Pittsburgh Post-Gazette

Mosul fight unleashes new horrors on civilians

- By Tim Arango Los Angeles Times, Associated Press and The Washington Post contribute­d.

IRBIL, Iraq — As security forces bear down on Mosul, the Islamic State group has moved hundreds of civilians from villages around the city to use as human shields, and the United Nations said the militants may have executed nearly 200 people. Near the Kurdish-controlled city of Kirkuk, Sunni Arabs who fled there to escape violence are being forcibly displaced as officials worry about terrorist sleeper cells.

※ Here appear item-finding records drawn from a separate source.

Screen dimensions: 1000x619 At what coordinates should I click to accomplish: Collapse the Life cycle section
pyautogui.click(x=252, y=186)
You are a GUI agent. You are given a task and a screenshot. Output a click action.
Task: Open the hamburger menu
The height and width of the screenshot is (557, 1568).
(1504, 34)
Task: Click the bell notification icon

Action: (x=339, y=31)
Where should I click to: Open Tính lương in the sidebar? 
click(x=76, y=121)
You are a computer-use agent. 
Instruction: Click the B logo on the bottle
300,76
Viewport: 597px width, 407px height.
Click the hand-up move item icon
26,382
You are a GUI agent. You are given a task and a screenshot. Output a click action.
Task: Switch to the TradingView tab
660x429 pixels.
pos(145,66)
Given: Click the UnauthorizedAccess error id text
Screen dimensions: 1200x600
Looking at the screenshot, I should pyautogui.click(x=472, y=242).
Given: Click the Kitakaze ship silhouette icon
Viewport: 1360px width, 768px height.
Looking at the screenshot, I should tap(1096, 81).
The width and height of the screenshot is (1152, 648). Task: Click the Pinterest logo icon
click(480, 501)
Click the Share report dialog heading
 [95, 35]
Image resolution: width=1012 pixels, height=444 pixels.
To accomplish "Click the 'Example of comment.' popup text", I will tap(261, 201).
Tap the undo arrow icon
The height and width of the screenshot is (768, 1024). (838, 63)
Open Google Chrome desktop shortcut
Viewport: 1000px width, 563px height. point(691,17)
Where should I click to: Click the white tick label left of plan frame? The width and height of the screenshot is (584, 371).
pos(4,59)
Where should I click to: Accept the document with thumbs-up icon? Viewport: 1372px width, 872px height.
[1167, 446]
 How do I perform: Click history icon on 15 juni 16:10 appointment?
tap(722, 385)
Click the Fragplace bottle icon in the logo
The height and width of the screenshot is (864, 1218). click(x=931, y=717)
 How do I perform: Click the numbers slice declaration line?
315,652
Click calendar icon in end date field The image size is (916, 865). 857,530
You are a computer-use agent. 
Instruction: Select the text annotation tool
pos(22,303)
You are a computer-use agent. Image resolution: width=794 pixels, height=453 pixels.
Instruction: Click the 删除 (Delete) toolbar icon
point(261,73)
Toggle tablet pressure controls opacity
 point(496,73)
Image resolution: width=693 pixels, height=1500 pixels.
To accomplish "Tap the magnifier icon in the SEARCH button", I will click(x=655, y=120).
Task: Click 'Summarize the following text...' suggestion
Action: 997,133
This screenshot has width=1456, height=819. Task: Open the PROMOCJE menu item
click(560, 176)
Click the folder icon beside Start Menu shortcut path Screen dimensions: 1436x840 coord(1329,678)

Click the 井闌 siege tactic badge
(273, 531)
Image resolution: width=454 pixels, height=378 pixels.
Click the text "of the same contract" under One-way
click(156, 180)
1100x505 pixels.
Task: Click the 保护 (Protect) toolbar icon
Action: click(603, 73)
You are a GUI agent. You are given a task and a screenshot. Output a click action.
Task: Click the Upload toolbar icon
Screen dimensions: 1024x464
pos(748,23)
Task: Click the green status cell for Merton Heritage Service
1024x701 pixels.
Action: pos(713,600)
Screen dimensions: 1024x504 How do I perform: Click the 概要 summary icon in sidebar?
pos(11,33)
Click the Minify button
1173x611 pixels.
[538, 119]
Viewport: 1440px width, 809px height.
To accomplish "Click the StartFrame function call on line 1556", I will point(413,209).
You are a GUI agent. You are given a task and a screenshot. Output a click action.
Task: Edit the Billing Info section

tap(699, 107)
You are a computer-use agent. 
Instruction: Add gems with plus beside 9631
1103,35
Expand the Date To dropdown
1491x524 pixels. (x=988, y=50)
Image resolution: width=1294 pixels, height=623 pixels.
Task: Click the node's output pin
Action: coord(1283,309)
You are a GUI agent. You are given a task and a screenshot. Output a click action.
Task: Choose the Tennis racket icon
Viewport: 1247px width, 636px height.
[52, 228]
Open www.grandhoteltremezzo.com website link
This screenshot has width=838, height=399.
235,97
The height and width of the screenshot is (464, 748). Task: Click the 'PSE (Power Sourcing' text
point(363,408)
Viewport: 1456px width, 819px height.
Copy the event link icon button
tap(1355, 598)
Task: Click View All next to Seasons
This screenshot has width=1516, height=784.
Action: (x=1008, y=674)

The toll of war added to news that arose earlier in the week. A sulfur plant set on fire by the Islamic State has sent dozens of people for treatment for respirator­y problems, and several journalist­s have been hurt, and two killed, covering the fighting. And a wayward attack hit a Shiite mosque in northern Iraq, killing more than a dozen women and children.

And in the historical­ly Christian town of Bartella, when the gunfire stopped Tuesday, the 700 villagers initially were jubilant that they were free of the militant group’s stern Islamist strictures. Men cut their beards, women removed their veils. But freedom brought new problems. The villagers found themselves treated with suspicion, held under guard, searched and questioned even before arriving at the residentia­l camps for Iraqis displaced by the war.

Just 10 days into the offensive to retake Mosul from the Islamic State, the campaign has unleashed a fresh set of horrors. Although the government’s military operation itself is largely meeting its goals in progressin­g toward the city and the U.S.-led coalition is beginning to set its sights on the Islamic State’s de facto capital of Raqqa, Syria, the turmoil surroundin­g it is a sign of just how difficult it would be to secure a lasting peace across Iraq’s many divisions even after a victory.

The human toll and factional distrust are examples of the humanitari­an crisis that many believed would unfold once the fight to oust the Islamic State from its last major Iraqi stronghold began.

U.N. officials said Tuesday that Islamic State fighters had killed close to 200 people in and around Mosul in the past week.